Фэрроу казался сбитым с толку, и неудивительно. Наука и магия нередко были частями одного целого, дополняя друг друга, используя одни и те же методы.
– Это… Это сложно. Или даже невозможно. Отнеси это в один из храмов Зраны. Послушай, что скажут жрицы.
– Нельзя.
Между его бровями образовалась морщинка, изумления на лице как не бывало.
– Почему, Лилит?
Я заскрежетала зубами и резким движением смела руны со стола, как раз тогда, когда линза начала слабо пахнуть дымом. Проекция исчезла, отчего в комнате потемнело. Даже во мраке я чувствовала взгляд Фэрроу, жесткий и пронзительный. В его чертах больше не было детского любопытства. Теперь он казался встревоженным, и только.
Ну конечно встревоженным. Я ведь пришла сюда, памятуя, что он один из самых умных людей, которых я знаю. Разве мог он не понять, что находится прямо перед ним?

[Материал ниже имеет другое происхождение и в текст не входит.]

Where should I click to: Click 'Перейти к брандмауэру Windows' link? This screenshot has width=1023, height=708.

– Спасибо, Фэрроу. Я ценю твою…
Я уже повернулась к двери, но он схватил меня за руку и крепко сжал ее.
Я окинула взглядом его длинные пальцы, стиснутые на моем предплечье. Затем уставилась на его лицо. Теперь его переполняли беспокойство и такое же восторженное воодушевление, как и несколько минут назад.
В этом был весь Фэрроу. Он разом чувствовал все. И показывал все.

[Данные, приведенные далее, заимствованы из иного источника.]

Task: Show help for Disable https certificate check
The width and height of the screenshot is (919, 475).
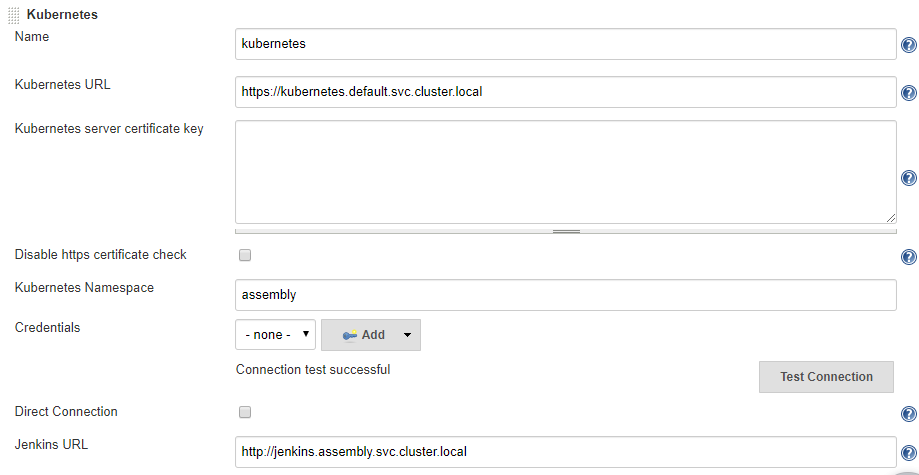Action: tap(908, 256)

– Скажи мне, что это, – потребовал он.
Я покачала головой, что само по себе было ответом.
– То самое? Живая и мертвая одновременно. Я сразу так и подумал, но потом решил, что ты бы никогда… – Он сглотнул, сдавив пальцы. – Скажи мне, что я ошибаюсь.
Я не могла. Никогда не умела лгать.
Осознав все, Фэрроу помрачнел, с его лица исчез румянец.
– Что ты делаешь, Лилит?
Я отстранилась. От этого осуждающего тона в животе появилась неприятная тяжесть.
– То, что должна.
Но Фэрроу, начав задавать вопросы, уже не мог остановиться:
– Где ты это взяла? Откуда… – Проблеск нового осознания. – У него? Ты ходила к нему? Одна?
– Я сделала то, что должна была сделать, – снова прошипела я, всеми силами пытаясь скрыть раздражение.
Что он себе думает? Разве я не знаю, что это глупо? И опасно?
– Ты собираешься вводить людям кровь вампира? – прошептал он.
– Ш-ш-ш! – заозиралась я.
Его рот резко захлопнулся. Наши взгляды устремились к потолку – к небу за ним, ведь боги могли слышать все.
Я сделала глубокий вдох, выдохнула и тихо сказала:
– Когда я закончу с исследованиями, это уже не будет кровь вампира. Я сделаю из нее нечто иное. Лекарство.
– Это опасно.
Он грустно покачал головой.
– Я позабочусь о том, чтобы это не навредило им.
– Им? А что насчет себя?
Мной овладело неудержимое разочарование.
– А что я? – рявкнула я. – Мы все молились! Следовали учению Белого пантеона. Все те десять лет, что мы были прокляты богами, Витарус получал от нас подношения. Мы спрашивали мнения ученых, священников, послушников, колдунов. Испробовали магию всех богов, включая того, кто проклял нас. Что еще нам остается?